Mining and mineral resources
Mining is a major driver of South Africa’s economic engine, accounting for 6% of the country’s gross domestic product. The sector provides jobs for nearly half a million people directly and another six million indirectly. A host of successful research initiatives, spearheaded at first by the Chamber of Mines and in more recent times by the CSIR, has helped the mining industry make significant strides in improving health and safety and efficiencies in mining.
However, as South Africa’s most profitable orebodies have been exploited, the remaining resources have become harder to access and extract. The technical challenges to mine have become even more severe, compounded by economic constraints and the increasing cost of labour. The lack of development and implementation of new technologies necessitate a shift in mining philosophies to ensure the longevity of the industry in South Africa.
Guided by the outcomes of the Mining Phakisa, the Mining Precinct was established at the historical home of mining research at the CSIR’s Carlow Road facility. Through the South African Mining, Extraction, Research, Development and Innovation (SAMERDI) strategy, the CSIR is poised to drive mining industry research and innovation into the future. The guiding vision is the modernisation of mining, which is expressed in the SAMERDI collaborative research programme. The framework of SAMERDI is a matrix of thematic areas and research initiatives.
Mining research and development thematic areas
- Current mining operation – To increase the efficiency of extraction and improvement in occupational health and safety and reduction in costs
- Mechanised mining – To develop fully mechanised mining systems that will allow for the drilling of narrow hard rock mines
- Non-explosive rock breaking – To develop extraction mining systems completely independent of the use of explosives
The thematic areas illustrate the natural course that research in these areas will follow. Firstly, a thorough understanding of current mining operations is necessary. By facing the ongoing challenges of high-stress mining, the industry itself is generating data that can be analysed to better understand rock mass behaviour under extreme conditions. Looking forward, the ‘drill-and-blast’ philosophy of the past and present is replaced by a continuous mining cycle. This will necessitate the implementation of non-explosive rock breaking techniques and the adoption of a mechanised mining philosophy. Both these areas pose profound research questions, such as:
- How will the rock mass’ response to continuous mining differ from that of current, cyclical mining?
- What mining techniques will minimise the rock mass response?
- What technologies will find application in our unique, high-strength rock mass?
- What are the cost implications of initiating and implementing these technologies?

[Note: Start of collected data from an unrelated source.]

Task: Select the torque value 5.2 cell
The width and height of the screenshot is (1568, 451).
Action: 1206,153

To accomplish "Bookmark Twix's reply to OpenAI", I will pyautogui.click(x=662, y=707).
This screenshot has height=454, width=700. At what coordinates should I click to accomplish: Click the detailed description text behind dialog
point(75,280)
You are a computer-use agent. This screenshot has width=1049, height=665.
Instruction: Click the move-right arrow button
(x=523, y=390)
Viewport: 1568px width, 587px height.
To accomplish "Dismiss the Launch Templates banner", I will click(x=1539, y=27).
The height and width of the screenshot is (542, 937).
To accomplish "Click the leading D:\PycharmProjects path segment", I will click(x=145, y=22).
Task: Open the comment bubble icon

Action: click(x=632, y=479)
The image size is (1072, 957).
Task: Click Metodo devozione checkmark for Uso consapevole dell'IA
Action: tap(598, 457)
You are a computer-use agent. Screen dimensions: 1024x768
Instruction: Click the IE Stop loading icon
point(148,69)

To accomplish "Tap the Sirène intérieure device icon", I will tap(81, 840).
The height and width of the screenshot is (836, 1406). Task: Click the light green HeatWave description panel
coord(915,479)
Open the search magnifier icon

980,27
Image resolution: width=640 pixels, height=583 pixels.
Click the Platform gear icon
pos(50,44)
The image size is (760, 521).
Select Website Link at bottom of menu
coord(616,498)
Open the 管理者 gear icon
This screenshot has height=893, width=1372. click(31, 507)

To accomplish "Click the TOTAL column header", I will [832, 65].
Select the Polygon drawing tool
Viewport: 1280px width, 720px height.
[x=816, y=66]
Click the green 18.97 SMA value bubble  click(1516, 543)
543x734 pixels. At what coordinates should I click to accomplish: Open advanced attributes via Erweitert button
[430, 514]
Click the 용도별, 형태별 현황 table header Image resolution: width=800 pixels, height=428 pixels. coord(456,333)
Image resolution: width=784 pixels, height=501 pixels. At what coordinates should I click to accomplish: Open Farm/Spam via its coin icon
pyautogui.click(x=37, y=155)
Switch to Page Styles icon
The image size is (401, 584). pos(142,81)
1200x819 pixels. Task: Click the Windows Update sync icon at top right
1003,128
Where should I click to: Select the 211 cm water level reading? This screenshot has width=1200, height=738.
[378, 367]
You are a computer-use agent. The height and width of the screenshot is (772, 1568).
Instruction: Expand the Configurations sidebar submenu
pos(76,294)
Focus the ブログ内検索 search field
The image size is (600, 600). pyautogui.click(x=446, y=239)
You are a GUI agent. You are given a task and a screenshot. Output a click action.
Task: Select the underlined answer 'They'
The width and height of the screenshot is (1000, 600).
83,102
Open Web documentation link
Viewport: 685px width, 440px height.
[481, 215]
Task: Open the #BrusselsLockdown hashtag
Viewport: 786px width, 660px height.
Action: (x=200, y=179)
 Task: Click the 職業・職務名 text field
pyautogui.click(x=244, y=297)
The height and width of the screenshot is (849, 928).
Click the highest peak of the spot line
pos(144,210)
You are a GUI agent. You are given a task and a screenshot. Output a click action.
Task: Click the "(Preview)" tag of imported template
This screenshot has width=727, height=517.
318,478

To fully implement continuous and mechanised mining approaches, it will be necessary to revolutionise the way in which humans, machines and the rock mass itself interact. The thematic areas below are part of that revolution.
Advanced orebody information
Geophysical techniques give us a picture of the composition of the rock mass around mining excavations. This picture tells us where the reef is and where potentially dangerous geological features may lurk. This knowledge allows planners and engineers to avoid or manage the dangers while ensuring that waste mining is minimised and extraction is optimised. These techniques include borehole radar, electrical resistivity tomography and ground-penetrating radar, among many others. This research theme focuses on developing the geophysical hardware and improving the analysis of results so that they can be implemented anywhere as part of the mine cycle.
Real-time information management
In any process-driven industry, particularly in mining, information is a resource that guides the decision-making process. Movement of the rock mass, seismic vibrations and other metrics, such as temperature and mechanical properties, can all indicate increasing hazard. Instruments and systems are developed to sense and integrate these measurements. Understanding how to interpret the data provided by these sensors is also vital. The points at which warnings are triggered for the various metrics that will be collected must be carefully calibrated to prevent false alarms and to ensure that no worker is exposed to undue risks.
Modernisation via automation and mechanisation of mining processes will have significant implications on the number of people employed in the industry, as well as the required skills level. The requirements for the upstream and downstream processes associated with mechanisation will have to be understood. The goal of the project is to be able to develop a set of guidelines that will assist with new technology implementation at mines. A blueprint for the organisational structure of mechanised mines will be developed and linked to the data and information flow, as well as the mining value chain. A further goal is to identify skills and job profile requirements for mechanised environments, to be used as guidance to providers of skills development, as well as to national skills development initiatives.